Texte de la page

◆ ◆ ◆ ◆ ◆ ◆ ◆

Le voyage commence et c’est la surprise. Le piano ouvre le concert. Il joue seul et enchaîne les notes, les harmonies qui, pour sûr, ne sonnent pas « classique ». Dès lors, je me sens bercée par cette mélodie étrange, sans mesure régulière. Puis me percute l’entrée de la chanteuse avec ses onomatopées chantées, j’ai le regard qui s’ouvre d’étonnement. Premièrement, je me sens inconfortable, mon mental me chuchote « Mais qu’est-ce qu’il se passe ici ? ». Le basson et les platines entrent dans la danse, avec des sons particuliers. Le bassoniste utilise son instrument d’une façon très intéressante, c’est comme un jeu. Son souffle est séquencé par moment et puissant à d’autres tandis que ses doigts cognent et frétillent sur les clés. Je remarque également que la position de sa bouche sur la anche change. Elle alterne entre lèvres pincées et relâchées, joues plus ou moins remplies d’air, il lui arrive même d’entrouvrir la bouche, laissant sa langue sous le bec, et d’agiter la tête de gauche à droite. Aux platines, Lou Mallozzi joue avec la superposition des sons. J’entends le bruit d’un klaxon sur des portes qui grincent, ou alors des rires d’enfants sur des bruits sourds de fer.
Je ne sais plus où donner de la tête, mes mouvements oculaires s’agitent pendant que mes oreilles essaient d’être focalisées sur chaque musicien. Par dessus tout ça, j’entends le brouhaha des mes camarades qui s’interrogent à voix haute, je détecte des rires, des regards perdus… Je me sens partir dans un tourbillon d’inconfort jusqu’au moment où l’intensité des sons redescend peu à peu. Claudia Solal se retire du devant de la scène pour attraper un livre posé sur un pupitre. Elle le regarde, le touche, puis l’ouvre. Mon état interne s’apaise, je me réjouis car je me dis qu’elle va nous lire une histoire, ajouter de la structure. Sa bouche s’ouvre et le premier mot sort, c’est un texte en anglais. J’apprécie l’intonation qu’elle utilise, c’est une voix claire, elle envoie le son devant elle, elle articule et il y a du mouvement dans son corps. L’inconfort que j’avais il y a quelques minutes est derrière moi. Je prend une grande inspiration en accueillant ce que m’offre les artistes et j’expire en laissant apparaître un léger sourire. Je comprend que ce texte parle d’amour profond, avec une description d’un paysage calme et serein. J’ai réellement l’impression d’entrer dans ce paysage, c’est une vallée avec des collines à l’herbe verte scintillante, des fleurs… Tout en étant bercée par ce langage amoureux. La chanteuse repose son livre et passe la parole au piano, puis au basson. Chacun fait son solo avec le soutien permanent des autres musiciens en fond. J’apprécie la manière dont ceux-ci jouent avec l’intensité du son, il y a certains moments où j’ai l’impression que la tension ne va cesser  de monter. Par exemple lorsque la chanteuse et la bassoniste jouent avec leur souffle. Claudia Solal enchaîne les onomatopées (« Ah ! » ; « Oh ! »…) comme si elle allait atteindre une jouissance extrême accompagnée du basson qui accélère son souffle, le coupe, l’intensifie, joue avec les clés. L’apogée de la tension se fait quand la chanteuse passe en voix de sifflet et à ce moment-là, je ne sais plus si c’est réellement sa voix ou le son d’un instrument. Je suis bouche-bée. Après la tension vient la détente avec quelques fois, des moments de silence où seul le son des platines est présent. De temps en temps, le piano rajoute une note ou deux, la bassoniste en profite pour mouiller sa anche dans son verre d’eau et la chanteuse observe avec bienveillance ses compagnons de route et le public. Je vis ça comme un moment de grâce et sacré.

◆ ◆ ◆ ◆ ◆ ◆ ◆

Exercice court A
Résumez le récit du concert en trois phrases.
Exercice court B
Poursuivez le récit du concert à partir de sa dernière phrase.

Extrait de données
◆ ◆ ◆ ◆ ◆ ◆ ◆

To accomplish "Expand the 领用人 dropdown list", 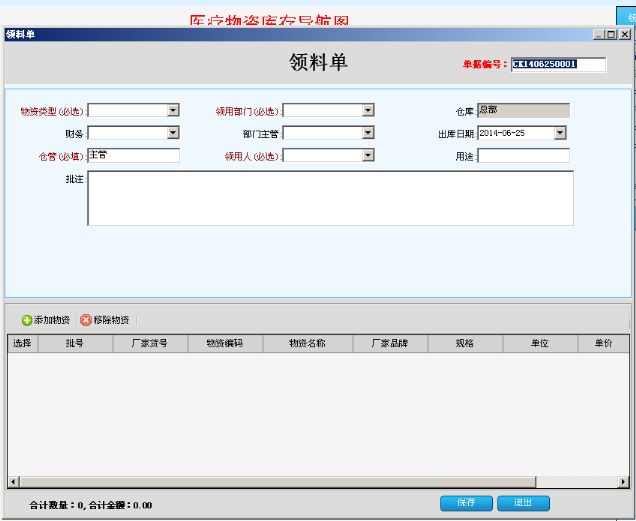I will [x=368, y=155].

◆ ◆ ◆ ◆ ◆ ◆ ◆

Réponse rédigée A
Le concert s'ouvre sur un piano seul aux harmonies peu classiques, puis l'entrée de la chanteuse avec ses onomatopées, du basson et des platines plonge la narratrice dans l'étonnement et l'inconfort. L'intensité redescend quand Claudia Solal lit un texte en anglais sur un amour profond et un paysage calme, ce qui apaise la narratrice. Viennent ensuite des solos au piano et au basson, une tension qui culmine avec la voix de sifflet de la chanteuse, puis une détente ponctuée de silences que la narratrice vit comme un moment de grâce et sacré.

Réponse rédigée B
De temps en temps, j’élargis mon champ pour observer la réaction des personnes présentes. Je vois certains groupes qui parlent entre eux, des visages un peu crispés. Tiens ! Une personne quitte la salle, a-t-elle un rendez-vous ou n’est-elle juste pas satisfaite du concert ?
Je regarde l’heure pour la première fois, 22h16. C’est sûrement bientôt la fin. Je me recentre et repose toute mon attention sur le groupe. Les moments de tension et de détente continuent de s’enchaîner mais tout de même avec plus d’étirement, de calme. Les dissonances sont toujours là, mais c’est comme l’image du train qui s’éloigne sur la voie ferrée et devient de plus en plus petit. J’ai la sensation que les musiciens commencent à clôturer. La bassoniste ralentit le rythme et ses temps de silence sont plus longs, le son électronique des platines s’estompe peu à peu en decrescendo, le pianiste joue de moins en moins d’accords. Quant à la chanteuse, je me laisse transporter par ses derniers « Oh ! » et « Ah ! », très aigus, sa voix est pure et ronde, elle s’épure également en decrescendo. C’est une douceur pour mes oreilles, encore ici, je ne sais plus si c’est encore sa voix ou si elle vient d’ailleurs. Sur scène, plus personne ne joue, elle s’est arrêtée de chanter et je vis pour la deuxième fois, un moment sacré. Je goûte avec émotion cet instant où la musique plane encore dans la pièce, elle perdure encore un peu dans l’espace et flotte à l’intérieur de mon corps. Je trouve délicieux de constater que même autour de moi, mes camarades se sont tus. J’applaudis en prenant le temps de regarder chaque musicien avec gratitude, je souris de l’extérieur comme de l’intérieur d’avoir reçu ce cadeau. Mes amis et moi sortons du Taquin, les avis sont mitigés mais moi, je sens encore les marques du sourire sur mon visage.

En rentrant chez moi ce soir-là et durant les jours qui ont suivi, de nouvelles informations sont montées en moi. Avec du recul, le groupe The Bridge m’a, pour le coup, vraiment renvoyer l’image du pont. En allant les écouter, je m’engage sur ce pont sans savoir ce qu’il m’attend au bout, ni durant la traversée. J’ai réellement vécu cette expérience comme un voyage sur ce pont, reliant l’Amérique et la France, rempli de créativité, de surprises et couronné d’une profonde sincérité.